**Tasks to carry out:**
1. In the forum thread, what value represents a "dead" mark in the poster's solution?
2. Please repeat the forum thread word for word, starting at "I think this" and ending at "should go out.".
3. Name every algorithm or search method the forum thread mentions by name.

**Passage to read:**
I think this problem is very good. Unfortunately, haven't solved it during the contest, because I was trying to improve the idea of $$$\log$$$ maximums.

Cheers to gamegame and tmwilliamlin168 for showing me this brilliant idea of $$$O(n)$$$ pairs $$$(a,b)$$$.

Well, I solved it with some creepy BFS where you walk around for the fixed cell, and when you can understand that you are not one of the minimal guys, you should go out.

Lots of constant optimizations and $$$100$$$ points in the end.

You can do it in $$$O(RC\log (RC)).$$$

Maintain a list of components in the graph, each of which has a special cell which is infected regardless of which cell in the component is infected initially. Initially, each nonzero cell is a special cell of its own component.

Now, start a BFS from each special cell $$$A$$$ until the BFS ends or reaches a cell $$$B$$$ outside of its component. In the former case, update the answer with the number of vertices visited and mark $$$A$$$ as "dead" (represented by -1 in my solution). If $$$B$$$'s component is dead, mark $$$A$$$'s component as dead. Otherwise, merge the component of $$$A$$$ with the component of $$$B$$$. The special vertex of the union of the two components is simply the special cell of the newly visited component.

Doing the BFS from each special cell takes $$$O(RC)$$$ time. After we process all the merges, the number of components which are not dead is reduced by a factor of at least two. This can repeat at most $$$\log_2(RC)$$$ times (similar to Boruvka's algorithm).

Code

Is there a reason u choose to use Kosaraju instead of Tarjan? Also can Tarjan be used in this case? Thanks! :)

Here's my code. I just thought that traversing the array in two ways will give a correct answer.

My solution was probably a massive overkill. Suppose there are $$$c_{i}$$$ coins on house $$$i$$$ (I shall use zero based indexing). Consider the sum $$$I = \sum_{i = 0}^{n - 1} 2^{i} c_{i}$$$. This sum does not change when you send coins from house $$$i$$$ such that $$$i < n -1$$$ because $$$2^{i}(c_{i} - 2) + 2^{i + 1}(c_{i + 1} + 1) = 2^{i} c_{i} + 2^{i + 1} c_{i + 1}$$$. Also when we send coins from house $$$n - 1$$$ to house $$$0$$$, $$$I$$$ decreases exactly by $$$2^{n} - 1$$$. So if we send coins from house $$$n - 1$$$ to house 0 $$$k$$$ times, we shall have $$$\sum_{i = 0}^{n - 1} 2^{i} a_{i} - \sum_{i = 0}^{n - 1} 2^{i} b_{i} = k(2^{n} - 1)$$$. From this we can uniquely find the value of $$$k$$$.

We are almost done, first send $$$k$$$ coins to house $$$0$$$ from the last houses greedily. Now we can solve this problem for non-cyclic array which can be done with a simple loop.

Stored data
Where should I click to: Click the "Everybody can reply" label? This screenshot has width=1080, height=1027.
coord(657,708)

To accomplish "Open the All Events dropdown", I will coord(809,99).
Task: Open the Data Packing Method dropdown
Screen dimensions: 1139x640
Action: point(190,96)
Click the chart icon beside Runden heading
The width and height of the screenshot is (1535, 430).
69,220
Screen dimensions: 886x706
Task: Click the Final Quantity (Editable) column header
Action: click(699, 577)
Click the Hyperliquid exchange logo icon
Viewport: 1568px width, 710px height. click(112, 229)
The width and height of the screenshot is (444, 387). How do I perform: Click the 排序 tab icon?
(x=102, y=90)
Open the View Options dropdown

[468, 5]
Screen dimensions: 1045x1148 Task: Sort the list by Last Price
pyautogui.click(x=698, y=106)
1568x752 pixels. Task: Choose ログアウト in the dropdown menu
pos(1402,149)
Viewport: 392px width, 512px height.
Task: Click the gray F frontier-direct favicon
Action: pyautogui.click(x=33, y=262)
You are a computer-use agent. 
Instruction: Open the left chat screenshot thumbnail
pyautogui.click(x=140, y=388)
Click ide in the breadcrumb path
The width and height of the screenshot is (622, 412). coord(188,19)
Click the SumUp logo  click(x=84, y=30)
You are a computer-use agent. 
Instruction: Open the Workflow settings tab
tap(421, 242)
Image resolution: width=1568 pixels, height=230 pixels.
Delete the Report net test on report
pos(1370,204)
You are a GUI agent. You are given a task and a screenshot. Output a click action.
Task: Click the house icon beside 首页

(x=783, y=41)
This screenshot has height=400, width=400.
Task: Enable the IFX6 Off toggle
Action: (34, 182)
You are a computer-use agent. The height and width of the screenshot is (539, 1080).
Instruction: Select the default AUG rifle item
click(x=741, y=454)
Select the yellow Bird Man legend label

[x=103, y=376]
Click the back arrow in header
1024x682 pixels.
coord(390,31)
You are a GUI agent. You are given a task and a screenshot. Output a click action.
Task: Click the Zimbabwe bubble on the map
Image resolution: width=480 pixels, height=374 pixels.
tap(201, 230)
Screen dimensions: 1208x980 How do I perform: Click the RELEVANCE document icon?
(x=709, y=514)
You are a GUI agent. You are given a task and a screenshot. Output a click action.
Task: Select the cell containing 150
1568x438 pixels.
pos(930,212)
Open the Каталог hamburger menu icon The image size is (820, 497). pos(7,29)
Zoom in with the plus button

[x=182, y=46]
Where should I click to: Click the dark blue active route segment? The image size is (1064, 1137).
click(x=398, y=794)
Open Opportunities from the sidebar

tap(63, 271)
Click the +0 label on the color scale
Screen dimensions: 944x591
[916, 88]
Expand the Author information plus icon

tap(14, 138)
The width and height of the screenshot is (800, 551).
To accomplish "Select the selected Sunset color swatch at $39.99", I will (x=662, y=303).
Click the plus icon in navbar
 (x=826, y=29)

**Your responses:**
1. -1

2.
I think this problem is very good. Unfortunately, haven't solved it during the contest, because I was trying to improve the idea of $$$\log$$$ maximums.

Cheers to gamegame and tmwilliamlin168 for showing me this brilliant idea of $$$O(n)$$$ pairs $$$(a,b)$$$.

Well, I solved it with some creepy BFS where you walk around for the fixed cell, and when you can understand that you are not one of the minimal guys, you should go out.

3. BFS, Boruvka's algorithm, Kosaraju, Tarjan